The court begins the analysis with a lengthy paragraph explaining the elements of the cause of action  – duty, breach, causation, damages – and what “duty” is. You may recall that a few months ago we were curtly critical of a similar paragraph in Boisson. This opinion’s explanation isn’t as long but is basically similar; for all we know both are cut-and-paste from the same source (especially the first few lines; they’re perhaps too alike to be coincidence). So this wasn’t an oddity of Boisson, this is approved CA1 style. Rather than being snarky about it, then, we should simply put the question: why?

Does the court really think that the lawyers in these cases didn’t understand the basics of the law of negligence?
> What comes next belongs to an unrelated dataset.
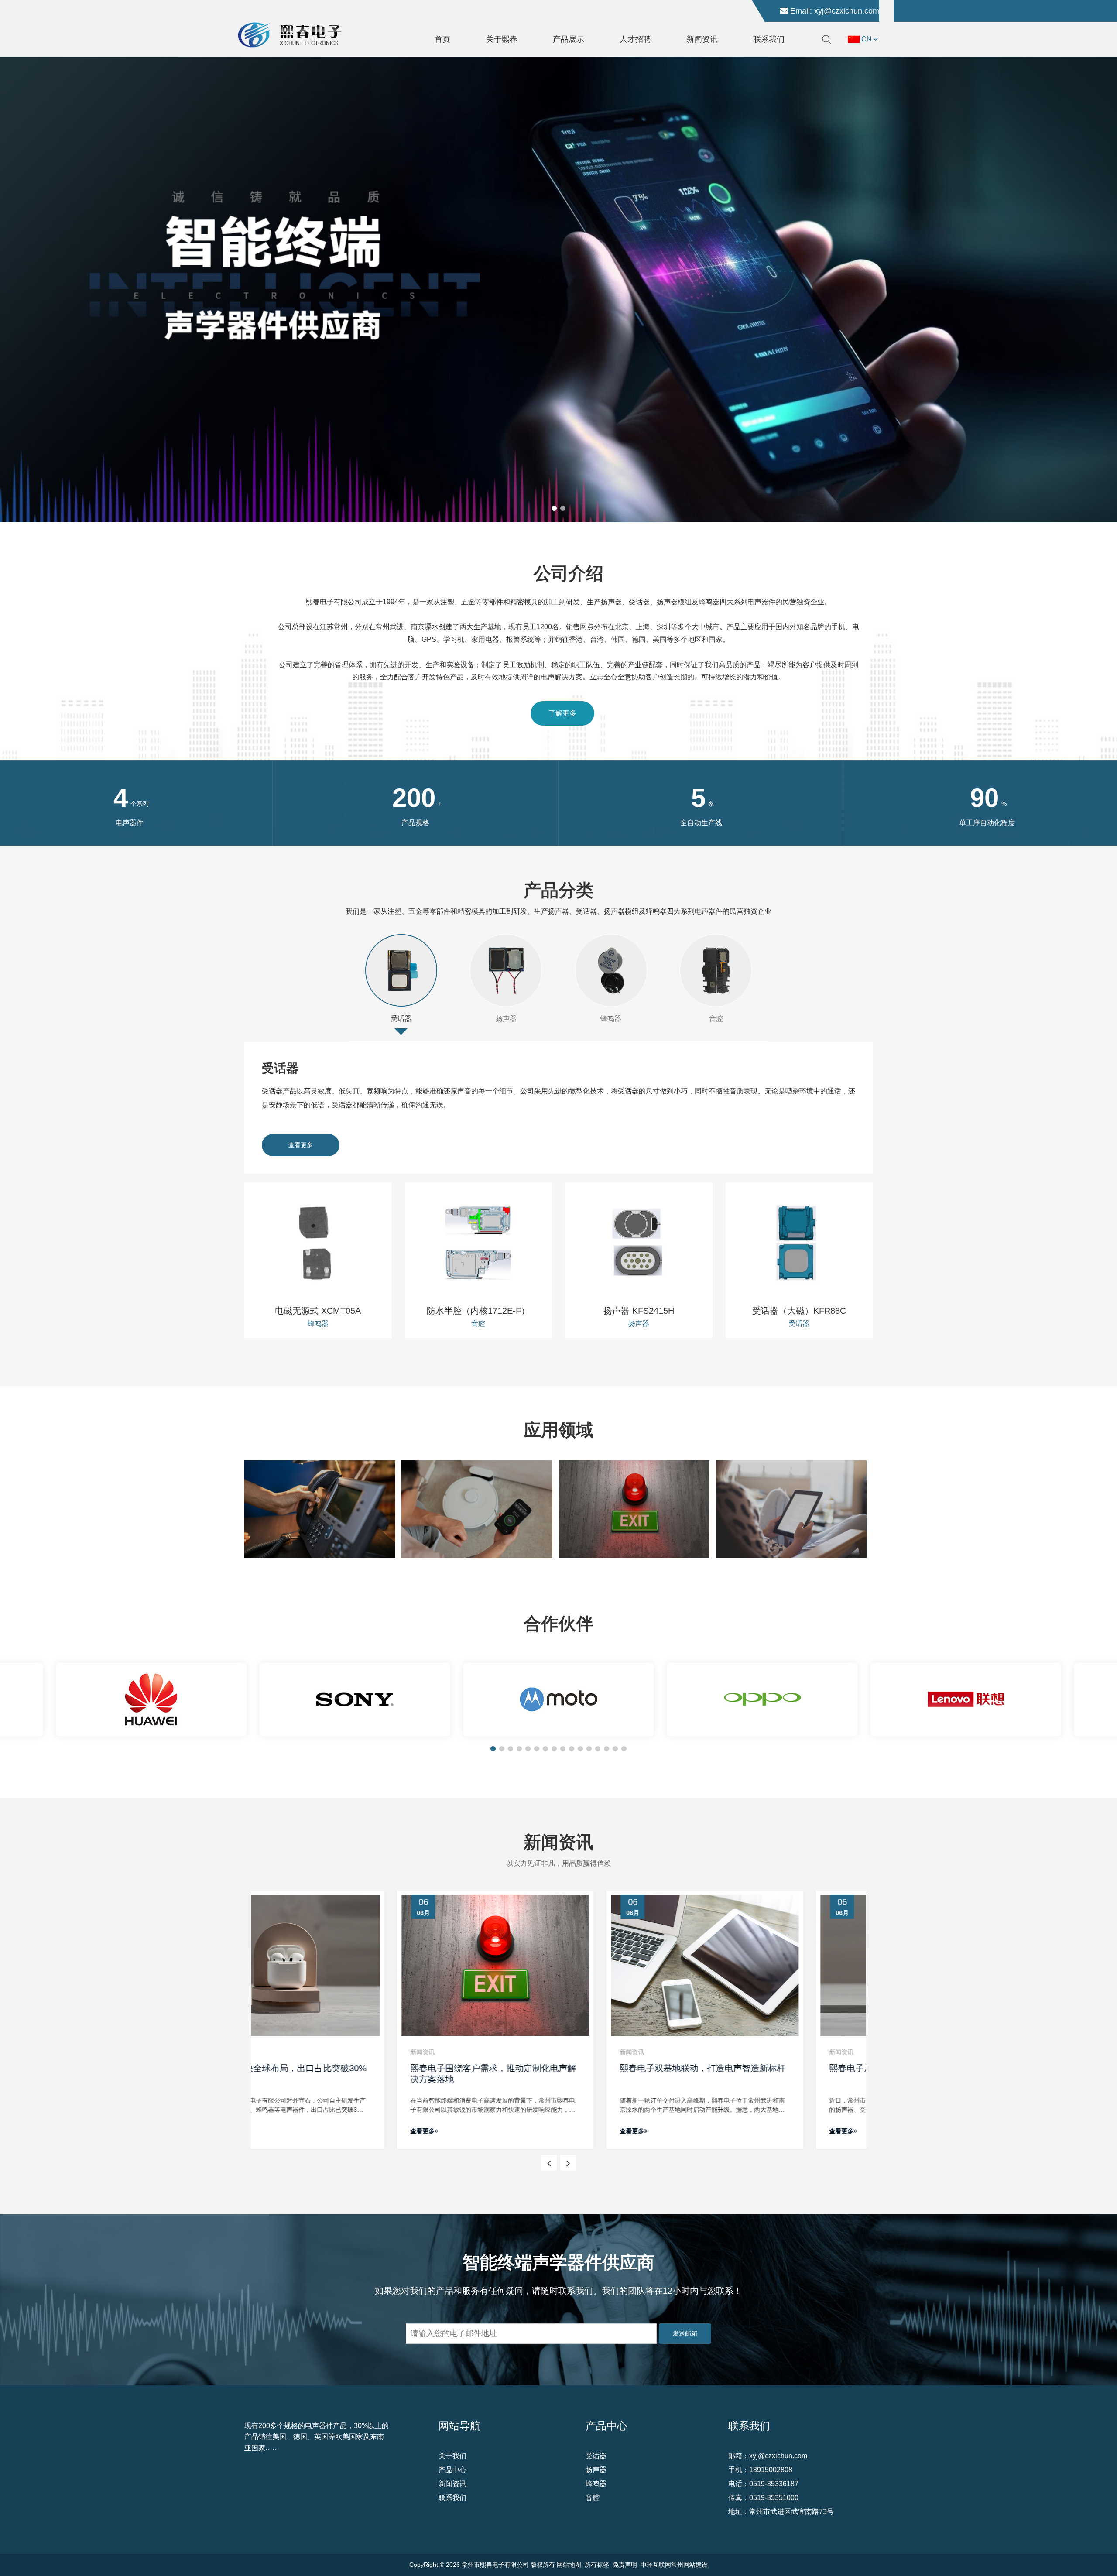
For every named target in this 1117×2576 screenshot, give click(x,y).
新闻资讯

Does it think that of the lawyers who will someday need to look up these cases about off-premises liability? Tax court opinions don’t start by explaining what “taxes” are; why must every negligence case tell us what “negligence” is?  In what circumstance does the court decide that discussion of an area of law must include description of its first principles, most of which have nothing to do with the case at issue? How, in the court’s view, does this aid the discussion?

Well, you know the answers to these questions – which is that the court has never even asked them. And that’s our real gripe: not that the author of an opinion disagrees with us about what ideas are appropriate to it but that the court, content to color by numbers, gives the matter no evident consideration.